[Stored dataset items]
-------------------------
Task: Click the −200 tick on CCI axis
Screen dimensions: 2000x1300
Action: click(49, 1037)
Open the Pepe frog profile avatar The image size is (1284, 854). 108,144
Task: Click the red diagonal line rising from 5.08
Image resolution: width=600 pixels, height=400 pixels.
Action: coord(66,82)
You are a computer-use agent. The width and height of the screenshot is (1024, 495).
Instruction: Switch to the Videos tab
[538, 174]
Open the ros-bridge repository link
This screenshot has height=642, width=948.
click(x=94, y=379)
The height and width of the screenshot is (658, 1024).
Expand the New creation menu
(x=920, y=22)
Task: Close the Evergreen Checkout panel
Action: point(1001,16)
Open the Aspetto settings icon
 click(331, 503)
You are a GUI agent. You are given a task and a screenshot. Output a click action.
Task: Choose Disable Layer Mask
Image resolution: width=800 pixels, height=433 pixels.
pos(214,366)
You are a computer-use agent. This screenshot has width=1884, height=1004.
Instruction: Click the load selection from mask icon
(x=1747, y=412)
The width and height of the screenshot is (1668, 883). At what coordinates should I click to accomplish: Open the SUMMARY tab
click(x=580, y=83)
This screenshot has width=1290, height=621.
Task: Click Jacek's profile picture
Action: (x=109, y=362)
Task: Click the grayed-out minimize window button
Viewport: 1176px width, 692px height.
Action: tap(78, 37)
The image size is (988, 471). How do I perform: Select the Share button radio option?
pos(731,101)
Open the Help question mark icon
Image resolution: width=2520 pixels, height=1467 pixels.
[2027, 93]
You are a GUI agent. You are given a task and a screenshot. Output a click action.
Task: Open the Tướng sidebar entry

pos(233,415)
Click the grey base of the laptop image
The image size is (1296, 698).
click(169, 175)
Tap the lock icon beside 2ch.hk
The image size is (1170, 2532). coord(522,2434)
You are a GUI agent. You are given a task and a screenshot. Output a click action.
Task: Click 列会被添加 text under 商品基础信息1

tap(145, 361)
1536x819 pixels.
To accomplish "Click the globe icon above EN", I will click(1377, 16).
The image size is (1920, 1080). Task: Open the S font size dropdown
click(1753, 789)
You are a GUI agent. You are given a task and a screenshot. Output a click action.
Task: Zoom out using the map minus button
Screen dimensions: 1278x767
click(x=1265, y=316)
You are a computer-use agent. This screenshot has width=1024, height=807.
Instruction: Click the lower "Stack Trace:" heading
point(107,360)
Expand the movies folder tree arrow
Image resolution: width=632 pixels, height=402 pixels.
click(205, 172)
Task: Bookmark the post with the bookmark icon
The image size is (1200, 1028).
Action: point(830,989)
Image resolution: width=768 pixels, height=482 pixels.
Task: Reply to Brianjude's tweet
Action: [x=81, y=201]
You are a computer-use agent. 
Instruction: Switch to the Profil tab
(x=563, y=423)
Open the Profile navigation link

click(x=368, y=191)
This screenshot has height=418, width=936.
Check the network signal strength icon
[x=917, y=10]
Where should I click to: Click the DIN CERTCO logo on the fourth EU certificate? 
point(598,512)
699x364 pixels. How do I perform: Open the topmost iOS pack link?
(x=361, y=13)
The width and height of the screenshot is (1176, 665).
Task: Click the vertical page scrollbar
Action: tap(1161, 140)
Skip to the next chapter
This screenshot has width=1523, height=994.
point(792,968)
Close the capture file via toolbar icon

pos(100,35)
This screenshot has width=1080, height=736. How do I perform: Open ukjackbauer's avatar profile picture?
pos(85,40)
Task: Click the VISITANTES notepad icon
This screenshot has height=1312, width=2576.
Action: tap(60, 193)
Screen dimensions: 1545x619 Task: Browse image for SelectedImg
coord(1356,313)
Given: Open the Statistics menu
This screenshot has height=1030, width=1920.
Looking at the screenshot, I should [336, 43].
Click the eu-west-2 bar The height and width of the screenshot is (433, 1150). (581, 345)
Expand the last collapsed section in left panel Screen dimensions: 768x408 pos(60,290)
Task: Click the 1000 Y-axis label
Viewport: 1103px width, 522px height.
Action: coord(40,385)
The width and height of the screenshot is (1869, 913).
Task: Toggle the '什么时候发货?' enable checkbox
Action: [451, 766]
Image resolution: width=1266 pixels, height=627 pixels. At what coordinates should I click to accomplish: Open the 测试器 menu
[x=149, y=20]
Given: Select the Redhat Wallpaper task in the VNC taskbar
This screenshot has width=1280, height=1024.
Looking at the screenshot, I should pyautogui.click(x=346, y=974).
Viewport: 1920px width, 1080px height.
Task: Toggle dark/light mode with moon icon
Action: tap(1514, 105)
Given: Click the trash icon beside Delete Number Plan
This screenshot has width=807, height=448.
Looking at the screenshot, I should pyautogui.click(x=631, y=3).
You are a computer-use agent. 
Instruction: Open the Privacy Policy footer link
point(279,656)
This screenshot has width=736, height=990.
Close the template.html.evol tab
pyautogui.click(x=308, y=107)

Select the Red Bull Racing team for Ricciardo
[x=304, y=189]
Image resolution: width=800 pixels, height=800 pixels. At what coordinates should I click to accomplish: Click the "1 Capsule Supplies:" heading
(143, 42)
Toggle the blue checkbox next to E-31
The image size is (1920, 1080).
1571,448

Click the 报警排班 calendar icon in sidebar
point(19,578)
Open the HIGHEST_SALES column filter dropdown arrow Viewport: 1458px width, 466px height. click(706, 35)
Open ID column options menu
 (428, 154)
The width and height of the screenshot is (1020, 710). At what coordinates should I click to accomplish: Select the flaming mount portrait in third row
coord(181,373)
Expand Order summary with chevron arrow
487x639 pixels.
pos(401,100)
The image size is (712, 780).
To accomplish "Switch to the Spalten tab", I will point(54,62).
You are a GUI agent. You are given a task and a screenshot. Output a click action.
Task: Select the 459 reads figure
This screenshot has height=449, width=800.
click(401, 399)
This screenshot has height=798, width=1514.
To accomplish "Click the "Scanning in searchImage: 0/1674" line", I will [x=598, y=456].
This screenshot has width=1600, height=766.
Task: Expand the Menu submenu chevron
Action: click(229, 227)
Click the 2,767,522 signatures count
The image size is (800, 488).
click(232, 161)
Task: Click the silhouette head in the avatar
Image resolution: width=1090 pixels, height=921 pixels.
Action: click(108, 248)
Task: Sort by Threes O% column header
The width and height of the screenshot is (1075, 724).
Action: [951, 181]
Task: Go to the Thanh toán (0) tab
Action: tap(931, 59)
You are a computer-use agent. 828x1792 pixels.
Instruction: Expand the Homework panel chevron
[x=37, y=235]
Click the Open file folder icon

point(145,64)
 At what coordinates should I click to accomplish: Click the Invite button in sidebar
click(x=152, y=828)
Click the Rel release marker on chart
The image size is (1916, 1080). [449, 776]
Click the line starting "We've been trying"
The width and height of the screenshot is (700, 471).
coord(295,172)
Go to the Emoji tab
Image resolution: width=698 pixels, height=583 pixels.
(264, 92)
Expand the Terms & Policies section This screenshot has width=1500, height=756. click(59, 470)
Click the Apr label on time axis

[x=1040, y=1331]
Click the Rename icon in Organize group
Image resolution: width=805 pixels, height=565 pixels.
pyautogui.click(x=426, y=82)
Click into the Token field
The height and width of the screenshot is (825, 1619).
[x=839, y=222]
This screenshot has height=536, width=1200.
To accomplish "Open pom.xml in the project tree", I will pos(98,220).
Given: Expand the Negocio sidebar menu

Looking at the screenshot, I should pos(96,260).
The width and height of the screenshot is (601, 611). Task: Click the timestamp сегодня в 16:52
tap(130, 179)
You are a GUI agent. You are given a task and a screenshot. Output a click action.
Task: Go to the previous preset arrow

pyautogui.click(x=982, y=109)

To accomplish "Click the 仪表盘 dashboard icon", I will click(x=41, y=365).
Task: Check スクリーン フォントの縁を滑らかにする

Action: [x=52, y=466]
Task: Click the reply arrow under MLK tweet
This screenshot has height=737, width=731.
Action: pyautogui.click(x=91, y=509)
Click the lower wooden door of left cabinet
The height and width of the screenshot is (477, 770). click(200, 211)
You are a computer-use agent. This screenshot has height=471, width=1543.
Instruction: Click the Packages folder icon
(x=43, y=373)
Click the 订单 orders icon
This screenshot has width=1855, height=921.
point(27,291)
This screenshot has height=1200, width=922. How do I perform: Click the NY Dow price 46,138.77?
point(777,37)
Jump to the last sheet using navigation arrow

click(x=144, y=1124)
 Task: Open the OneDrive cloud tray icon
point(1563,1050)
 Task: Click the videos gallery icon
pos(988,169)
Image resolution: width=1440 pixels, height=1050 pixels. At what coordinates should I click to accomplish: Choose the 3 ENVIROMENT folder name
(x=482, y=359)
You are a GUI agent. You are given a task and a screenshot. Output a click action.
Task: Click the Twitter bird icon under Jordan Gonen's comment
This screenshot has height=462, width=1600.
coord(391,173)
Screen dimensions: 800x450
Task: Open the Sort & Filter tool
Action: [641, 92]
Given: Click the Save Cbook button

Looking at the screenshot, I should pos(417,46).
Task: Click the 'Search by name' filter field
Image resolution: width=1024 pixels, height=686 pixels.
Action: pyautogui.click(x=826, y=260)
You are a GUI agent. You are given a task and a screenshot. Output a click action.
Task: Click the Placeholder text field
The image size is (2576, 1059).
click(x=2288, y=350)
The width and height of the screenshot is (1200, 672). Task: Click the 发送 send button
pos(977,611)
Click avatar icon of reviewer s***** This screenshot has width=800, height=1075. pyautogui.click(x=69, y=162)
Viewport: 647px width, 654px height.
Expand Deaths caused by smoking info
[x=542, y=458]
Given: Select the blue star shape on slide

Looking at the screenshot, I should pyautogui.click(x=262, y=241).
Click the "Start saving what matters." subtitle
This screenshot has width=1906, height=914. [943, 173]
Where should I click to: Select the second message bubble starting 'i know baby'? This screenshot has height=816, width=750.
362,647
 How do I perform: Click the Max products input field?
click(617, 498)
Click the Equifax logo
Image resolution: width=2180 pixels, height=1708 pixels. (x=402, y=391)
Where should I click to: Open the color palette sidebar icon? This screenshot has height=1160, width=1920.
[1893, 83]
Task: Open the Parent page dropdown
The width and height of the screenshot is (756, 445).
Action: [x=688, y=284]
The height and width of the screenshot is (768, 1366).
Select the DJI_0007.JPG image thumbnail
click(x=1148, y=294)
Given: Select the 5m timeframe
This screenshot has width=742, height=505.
-------------------------
**Exercise brief**
Render the lines of the rows as a Markdown table with the columns "No." and "Line", starting at the line that contains "Expand the movies folder tree arrow" and ending after the line that contains "Looking at the screenshot, I should [336, 43].". Number each line in order and leave out blank lines.

**Written answer**
| No. | Line |
|---|---|
| 1 | Expand the movies folder tree arrow |
| 2 | Image resolution: width=632 pixels, height=402 pixels. |
| 3 | click(205, 172) |
| 4 | Task: Bookmark the post with the bookmark icon |
| 5 | The image size is (1200, 1028). |
| 6 | Action: point(830,989) |
| 7 | Image resolution: width=768 pixels, height=482 pixels. |
| 8 | Task: Reply to Brianjude's tweet |
| 9 | Action: [x=81, y=201] |
| 10 | You are a computer-use agent.  |
| 11 | Instruction: Switch to the Profil tab |
| 12 | (x=563, y=423) |
| 13 | Open the Profile navigation link |
| 14 | click(x=368, y=191) |
| 15 | This screenshot has height=418, width=936. |
| 16 | Check the network signal strength icon |
| 17 | [x=917, y=10] |
| 18 | Where should I click to: Click the DIN CERTCO logo on the fourth EU certificate?  |
| 19 | point(598,512) |
| 20 | 699x364 pixels. How do I perform: Open the topmost iOS pack link? |
| 21 | (x=361, y=13) |
| 22 | The width and height of the screenshot is (1176, 665). |
| 23 | Task: Click the vertical page scrollbar |
| 24 | Action: tap(1161, 140) |
| 25 | Skip to the next chapter |
| 26 | This screenshot has width=1523, height=994. |
| 27 | point(792,968) |
| 28 | Close the capture file via toolbar icon |
| 29 | pos(100,35) |
| 30 | This screenshot has width=1080, height=736. How do I perform: Open ukjackbauer's avatar profile picture? |
| 31 | pos(85,40) |
| 32 | Task: Click the VISITANTES notepad icon |
| 33 | This screenshot has height=1312, width=2576. |
| 34 | Action: tap(60, 193) |
| 35 | Screen dimensions: 1545x619 Task: Browse image for SelectedImg |
| 36 | coord(1356,313) |
| 37 | Given: Open the Statistics menu |
| 38 | This screenshot has height=1030, width=1920. |
| 39 | Looking at the screenshot, I should [336, 43]. |